BACKGROUND/PURPOSE: The neonate is at much higher risk for septic complications and death than the adult. Although some aspects of the infant's immune response are immature, others are fully functional. Many models of septic death are caused by an overexpression of proinflammatory cytokines. If there were inadequate down regulatory mechanisms, this could lead to an overexpression of proinflammatory cytokines. The authors hypothesized that the high mortality rate of the newborn was caused by overexpression of tumor necrosis factor (TNF-alpha) and that interleukin-10 (IL-10) would attenuate this response. The aim of this study was to determine if TNF-alpha plays an important role in early death from Escherichia coli sepsis in the newborn animal and if blocking TNF improves survival.

METHODS

A dose response curve was determined for 1 day old C3H/HEN mice using 10(5) intraperitoneal E coli resulting in a 30% to 50% mortality rate. Litters of newborn (1 day old) C3H/HEN mice received a subcutaneous injection of either 25 or 50 ng of murine IL-10 or 20 microL of anti-TNF-alpha 4 hours before a bacterial challenge. Control animals received nothing. Animals were observed for 5 to 7 days. At least 6 litters (18 pups per group) were used for each regimen.

RESULTS

Anti-TNF-alpha resulted in a significant improvement in survival rate compared with controls (100% v 53%, P < .001).

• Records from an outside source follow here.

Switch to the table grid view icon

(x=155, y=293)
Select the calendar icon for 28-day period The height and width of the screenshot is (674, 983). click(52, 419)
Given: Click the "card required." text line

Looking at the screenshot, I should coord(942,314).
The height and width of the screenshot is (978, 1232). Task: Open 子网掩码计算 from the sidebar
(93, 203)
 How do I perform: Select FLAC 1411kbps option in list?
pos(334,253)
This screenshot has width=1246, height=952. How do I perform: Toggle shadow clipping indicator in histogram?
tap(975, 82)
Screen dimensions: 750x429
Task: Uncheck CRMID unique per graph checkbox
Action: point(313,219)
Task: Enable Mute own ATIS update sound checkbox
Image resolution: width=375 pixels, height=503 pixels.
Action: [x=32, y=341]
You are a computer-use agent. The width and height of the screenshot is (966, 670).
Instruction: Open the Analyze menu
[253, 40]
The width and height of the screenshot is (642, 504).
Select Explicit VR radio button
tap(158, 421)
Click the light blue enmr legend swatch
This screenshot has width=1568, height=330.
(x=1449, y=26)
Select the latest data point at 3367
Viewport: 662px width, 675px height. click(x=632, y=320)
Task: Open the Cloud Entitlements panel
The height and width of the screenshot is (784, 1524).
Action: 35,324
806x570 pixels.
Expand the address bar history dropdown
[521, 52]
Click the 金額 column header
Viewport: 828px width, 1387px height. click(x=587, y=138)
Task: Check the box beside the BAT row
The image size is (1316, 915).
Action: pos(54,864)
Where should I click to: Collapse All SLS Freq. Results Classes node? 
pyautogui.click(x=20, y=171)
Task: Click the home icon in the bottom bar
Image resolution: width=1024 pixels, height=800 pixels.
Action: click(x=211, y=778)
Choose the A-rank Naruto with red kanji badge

In separate experiments, IL-10 at a dose of 25 ng failed to produce any improvement in survival; however, a 50-ng dose resulted in a significant improvement in treated animals compared with controls (95% v 65%, P < .01).

CONCLUSIONS

TNF-alpha plays an important role in neonatal sepsis, suggesting that the newborn mouse is capable of mounting a significant proinflammatory response to gram-negative bacteria. Newborn mice may respond to bacterial challenge with an overexpression of proinflammatory cytokines or an underproduction of downregulating cytokines. Future attempts at immunomodulation in human infants must be undertaken with caution until the inflammatory response is better defined.